(Stored data entries)
· · · · · · ·

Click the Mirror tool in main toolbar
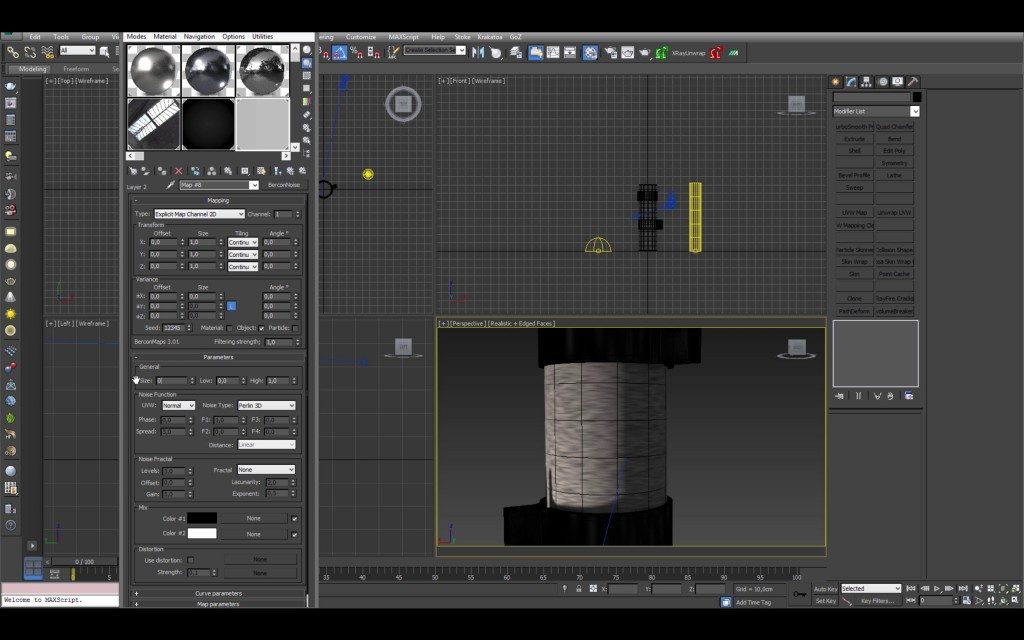The height and width of the screenshot is (640, 1024). point(477,52)
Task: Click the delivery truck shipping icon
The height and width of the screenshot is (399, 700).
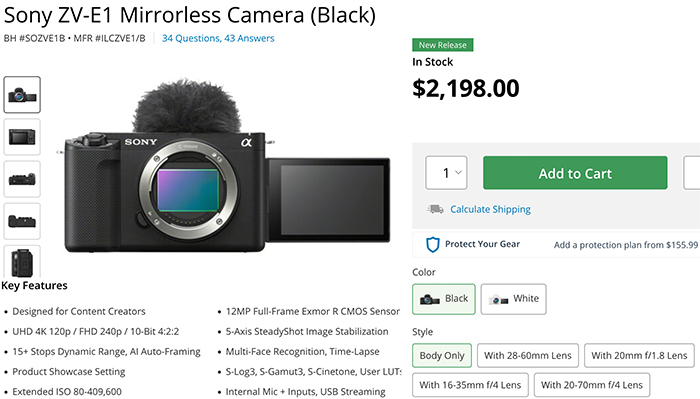Action: (435, 209)
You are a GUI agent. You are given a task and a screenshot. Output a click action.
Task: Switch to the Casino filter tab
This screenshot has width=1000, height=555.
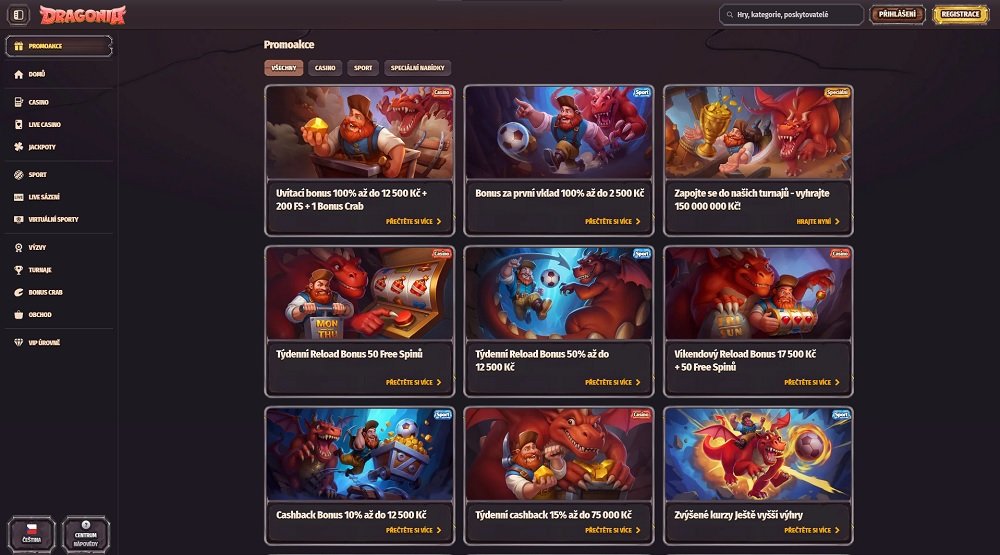[x=325, y=68]
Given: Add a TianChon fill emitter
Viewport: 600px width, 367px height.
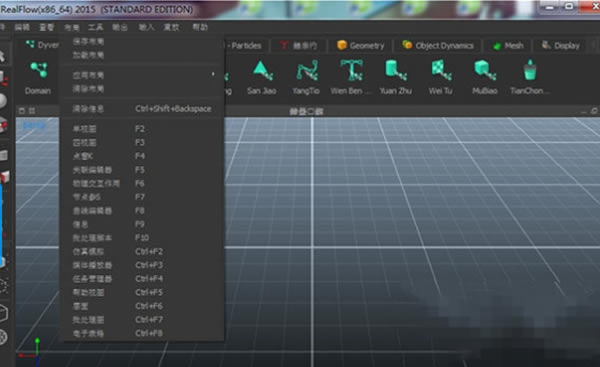Looking at the screenshot, I should (x=530, y=78).
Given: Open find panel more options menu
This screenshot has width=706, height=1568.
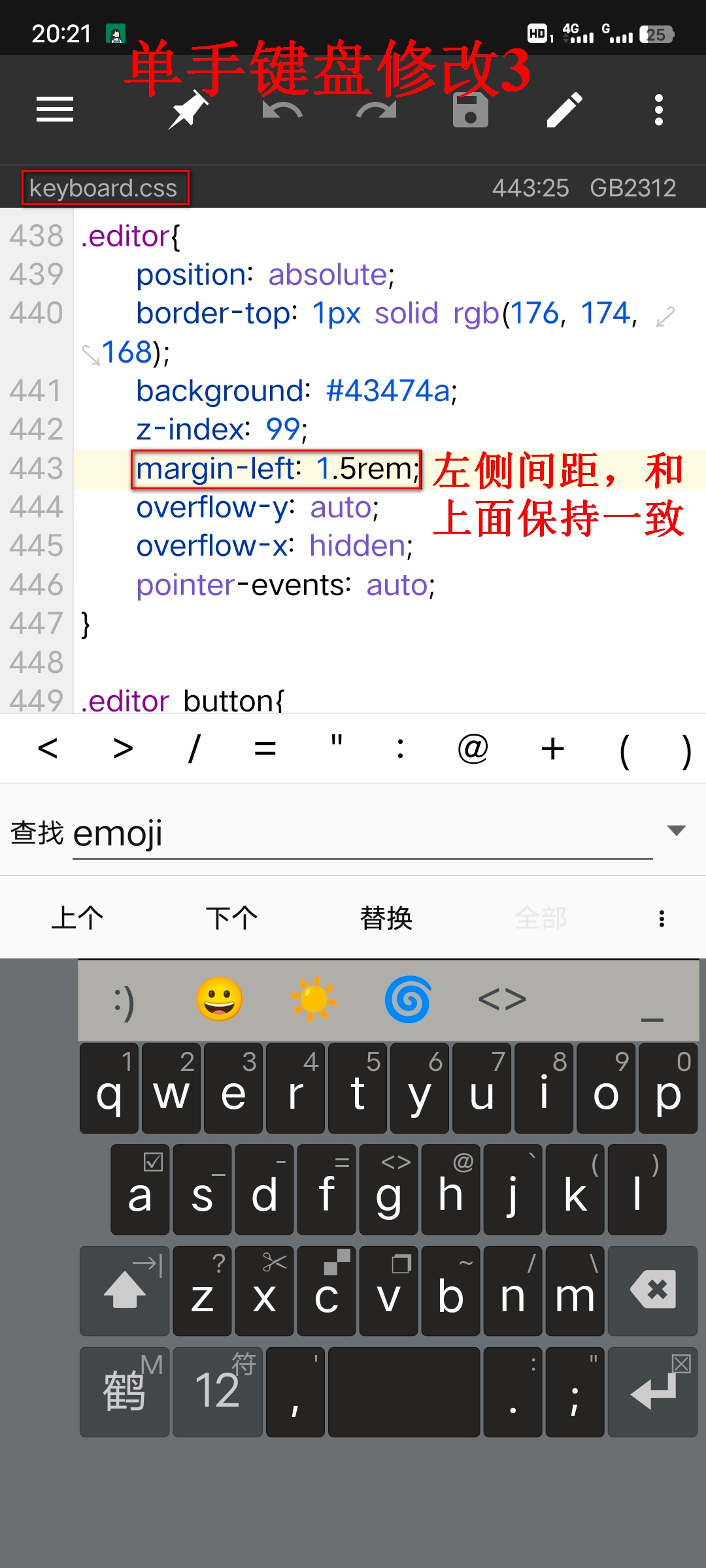Looking at the screenshot, I should (x=662, y=919).
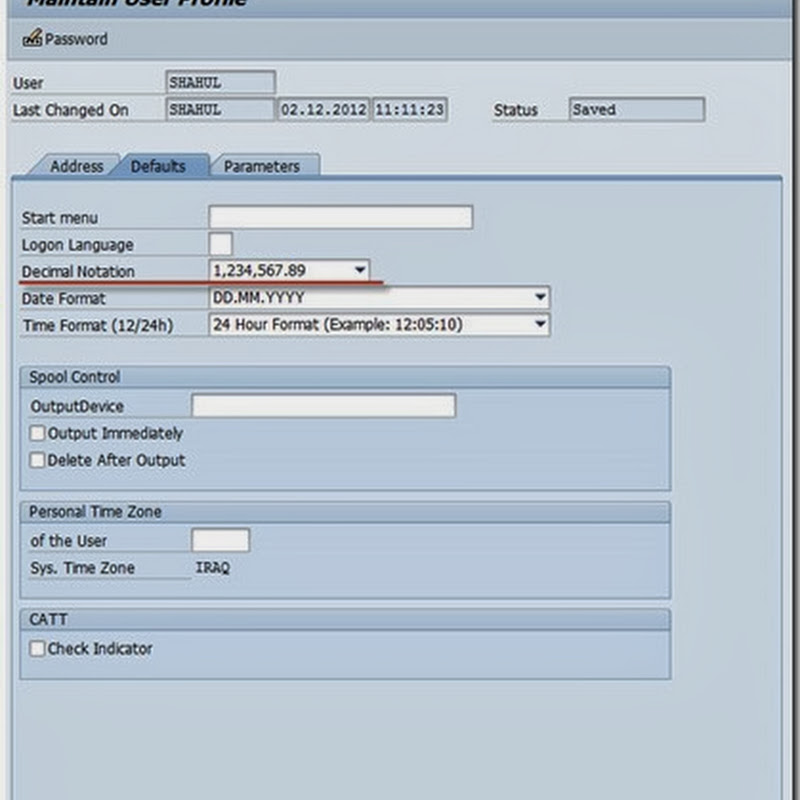Screen dimensions: 800x800
Task: Enable the Delete After Output checkbox
Action: point(37,459)
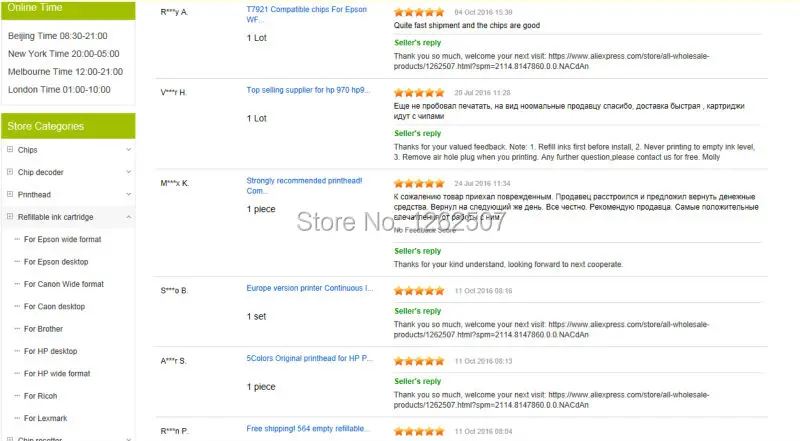
Task: Click the plus icon next to Refillable ink cartridge
Action: (10, 217)

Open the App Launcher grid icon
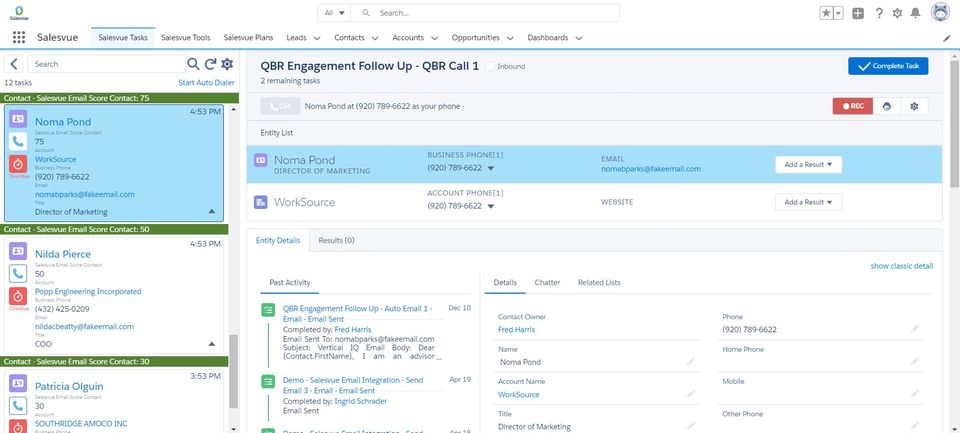[x=18, y=38]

· · · · · · ·

• [PROBLEM REQUIREMENTS] Every entry above should be given again exactly, with no images included.

• [REPLY]
Click the Mirror tool in main toolbar
The height and width of the screenshot is (640, 1024). point(477,52)
Task: Click the delivery truck shipping icon
The height and width of the screenshot is (399, 700).
Action: (435, 209)
You are a GUI agent. You are given a task and a screenshot. Output a click action.
Task: Switch to the Casino filter tab
This screenshot has width=1000, height=555.
[x=325, y=68]
Given: Add a TianChon fill emitter
Viewport: 600px width, 367px height.
Looking at the screenshot, I should (x=530, y=78).
Given: Open find panel more options menu
This screenshot has width=706, height=1568.
Looking at the screenshot, I should (x=662, y=919).
Screen dimensions: 800x800
Task: Enable the Delete After Output checkbox
Action: point(37,459)
Task: Click the plus icon next to Refillable ink cartridge
Action: (10, 217)

Open the App Launcher grid icon
[x=18, y=38]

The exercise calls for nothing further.